» **Dataset content**
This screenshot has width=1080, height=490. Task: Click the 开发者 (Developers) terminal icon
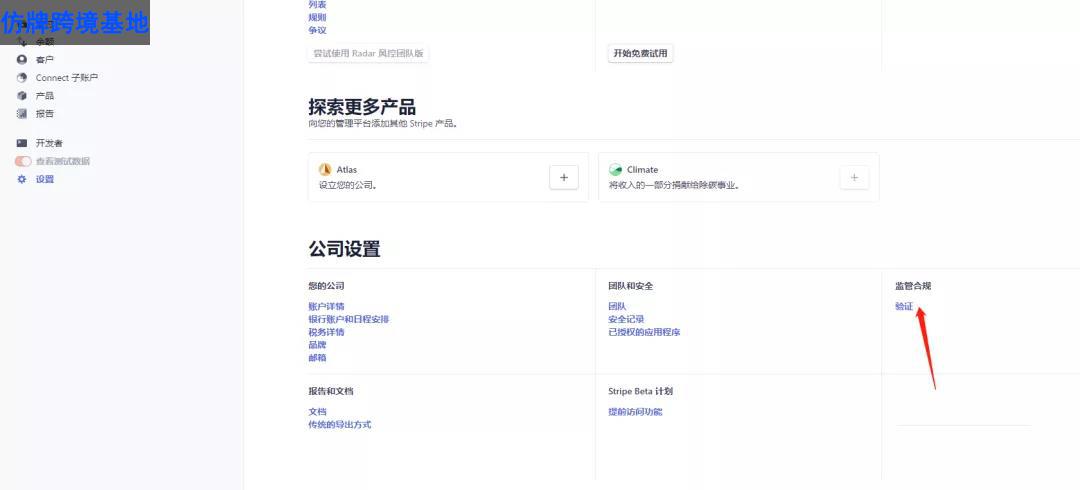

---

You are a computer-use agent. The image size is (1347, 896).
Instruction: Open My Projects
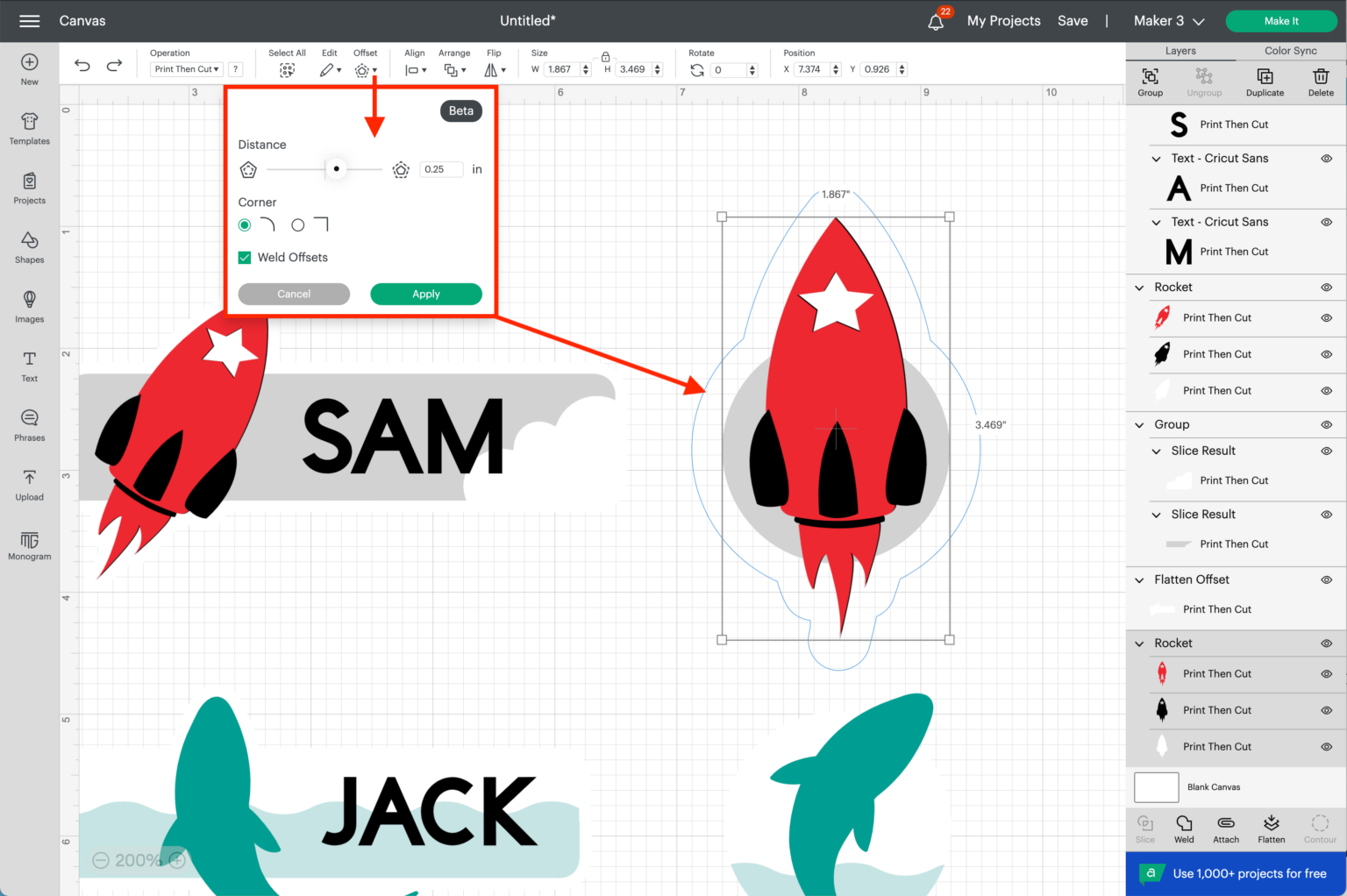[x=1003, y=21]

* * *

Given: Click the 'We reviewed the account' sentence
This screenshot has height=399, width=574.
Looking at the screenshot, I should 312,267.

» **Exercise instructions**
Could you transcribe the data starting with the line that contains "Given: Click the" and going on through the line that contains "Looking at the screenshot, I should 312,267.", reproducing each of those lines exactly?

» **Reply to the task**
Given: Click the 'We reviewed the account' sentence
This screenshot has height=399, width=574.
Looking at the screenshot, I should 312,267.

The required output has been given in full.